Molly thought, "Sometimes a winning smile is really a doorway to hell. And sometimes the homecoming queen is a punching bag." A slight sense of vertigo spun through her. A few days later, grim-faced Ned arrived at Pin Oak Dr. to pack his belongings into a Kansas-bound U-Haul. Ned was stunned to see Sharon in the house, but didn't comment. In fact, Molly and Ned didn't speak very much at all, no more than was absolutely necessary, didn't so much as say goodbye. As he drove into the dusk, she muttered, "Have a nice life. Not." Then she made duck noises, "Quack! Quack!"

They never met or spoke again; the divorce was handled through the mail.

Sharon stayed on through the week, sleeping on a cot in Ned's empty office. And she was still there the next week, and the next. She made herself very useful with cleaning and shopping, running the dumb errands that could swamp Molly's life. Her presence made the house hum. She even planted a victory garden in the backyard, fertilized with horse manure, and seeded with tomatoes and green beans and zucchini, of course zucchini, the easiest to grow. If all else fails, there's always zucchini! They ate well all summer and had plenty to jar for the winter.

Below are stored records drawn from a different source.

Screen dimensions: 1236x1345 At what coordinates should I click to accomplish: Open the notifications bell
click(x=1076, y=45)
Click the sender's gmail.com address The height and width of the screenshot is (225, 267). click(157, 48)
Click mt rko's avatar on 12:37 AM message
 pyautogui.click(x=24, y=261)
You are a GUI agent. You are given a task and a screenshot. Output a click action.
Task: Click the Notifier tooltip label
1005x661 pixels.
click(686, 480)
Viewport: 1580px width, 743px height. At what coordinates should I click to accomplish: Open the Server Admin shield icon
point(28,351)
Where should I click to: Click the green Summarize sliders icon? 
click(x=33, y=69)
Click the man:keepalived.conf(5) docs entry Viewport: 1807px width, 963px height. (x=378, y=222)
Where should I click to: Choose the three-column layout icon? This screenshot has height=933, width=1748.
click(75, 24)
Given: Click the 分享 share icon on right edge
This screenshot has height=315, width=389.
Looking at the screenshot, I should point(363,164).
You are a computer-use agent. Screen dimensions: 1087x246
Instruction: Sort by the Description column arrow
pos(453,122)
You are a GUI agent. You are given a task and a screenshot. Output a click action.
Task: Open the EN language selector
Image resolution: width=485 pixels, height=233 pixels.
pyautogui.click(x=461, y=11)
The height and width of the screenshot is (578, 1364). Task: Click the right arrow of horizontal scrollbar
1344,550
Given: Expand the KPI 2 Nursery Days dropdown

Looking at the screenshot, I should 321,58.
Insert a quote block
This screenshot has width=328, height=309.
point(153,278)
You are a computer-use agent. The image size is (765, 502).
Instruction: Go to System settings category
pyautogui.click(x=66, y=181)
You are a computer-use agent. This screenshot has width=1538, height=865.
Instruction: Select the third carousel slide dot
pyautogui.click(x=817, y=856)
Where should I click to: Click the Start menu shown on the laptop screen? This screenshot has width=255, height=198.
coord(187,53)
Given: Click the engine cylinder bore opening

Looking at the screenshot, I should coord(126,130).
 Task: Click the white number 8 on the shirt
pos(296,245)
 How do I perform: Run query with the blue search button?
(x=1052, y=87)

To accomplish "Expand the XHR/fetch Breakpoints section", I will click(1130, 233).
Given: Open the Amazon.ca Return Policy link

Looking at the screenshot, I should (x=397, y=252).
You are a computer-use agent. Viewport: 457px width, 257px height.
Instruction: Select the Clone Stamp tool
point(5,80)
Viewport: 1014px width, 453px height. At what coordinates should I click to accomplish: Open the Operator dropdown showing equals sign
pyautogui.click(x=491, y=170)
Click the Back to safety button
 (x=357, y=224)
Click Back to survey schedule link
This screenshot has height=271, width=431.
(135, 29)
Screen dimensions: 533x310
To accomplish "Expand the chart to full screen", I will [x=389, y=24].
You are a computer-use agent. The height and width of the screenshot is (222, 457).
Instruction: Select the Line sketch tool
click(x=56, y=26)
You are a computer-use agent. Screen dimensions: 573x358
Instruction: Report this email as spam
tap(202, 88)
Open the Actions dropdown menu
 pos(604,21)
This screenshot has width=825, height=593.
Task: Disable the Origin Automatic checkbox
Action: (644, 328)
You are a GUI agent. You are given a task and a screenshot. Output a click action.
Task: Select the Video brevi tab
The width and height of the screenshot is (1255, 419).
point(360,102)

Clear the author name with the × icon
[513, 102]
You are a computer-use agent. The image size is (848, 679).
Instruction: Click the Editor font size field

When Sharon was first considering a garden, they asked the local postmistress if she knew where to get manure. "What kind do you want? Hereabouts we got chicken shit, we got pig shit, we got cow shit, we got horseshit. This county? It's fulla shit!" The three of them laughed.

One evening, after Sharon had been living with Molly for a month or so, they were on the sofa watching an old movie. During a commercial they made eye contact, and didn't break it. Molly leaned over, and Sharon leaned over, and Molly leaned closer, and Sharon leaned closer, and their mouths met for the first time. They held that kiss for a very long time, their breaths one.